No, you certainly shouldn't offer to be the referee! wrote Gorilla Bananas
I second G.B.'s comment.
"Why can’t people simply talk to one another?" you wrote.
Why? IMO because in oral agreements people hear what they want to hear, on purpose and by accident and by Evil. Agreements have to be written clearly on a piece of paper.

Beth said...

Mark:
Your advice sounds very lawyer-like!

Sherry Smyth said...

Beth, I say make a batch of the special brownies and take a gift box to each side. Then wipe your hands (and snicker behind your closed door!). :)

Beth said...

Sherry:
As well as the gift boxes, I’d have made my OWN batch of special brownies – wouldn’t have a care in the world!

Matters are moving along slowly – according to an arborist’s report, I’m the only one with a damaged tree! Figures...

laughingwolf said...

IF all codes were met BEFORE obstru... i mean, construction, began, NO ONE has a legal leg to stand on at this stage, esp the moron who waited til nearly the last minute to pipe up with his *concerns*... city, provincial and federal governments be damned!

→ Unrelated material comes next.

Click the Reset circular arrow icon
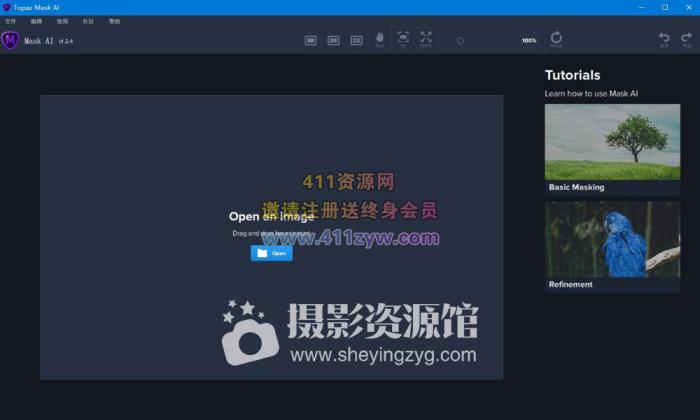Screen dimensions: 700x420 [x=556, y=39]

as a youth in military cadets, i learned NEVER to volunteer for ANYthing that could, potentially, get my ass in deep shit....

Juliette said...

Stay away from testosterone Beth, it will end in tears.

Beth said...

laughingwolf:
Turns out the city issued a permit re: plans failing to show neighbouring vegetation. Thus, the city is at fault. Try getting anywhere with that!

Juliette:
Oh, yeah...tears of frustration.

Rawknrobyn.blogspot.com said...

Hi Beth,
It does sound as though your neighbors need special brownies in abundance.
Your current choco-addiction reminds me of the brownies we had at the neighborhood party. They included mini-marshmallows, carmel and chocolate fudge swirls. Mmmm.
Hang in there and keep munching.
xoRobyn

Barrie said...

Maybe someone should have a block party? Good will could be restored over a couple of Molsons ;) Yikes...or maybe fights would break out!

Barrie said...

Just thought of something my mother said years and years ago when we were growing up in the suburbs of Toronto. She pointed out how long we'd lived next door to our neighbors and how there'd never been an ill word spoken. Not that there couldn't have been. But everyone was careful to keep the peace and get along. It was a great atmosphere to grow up in.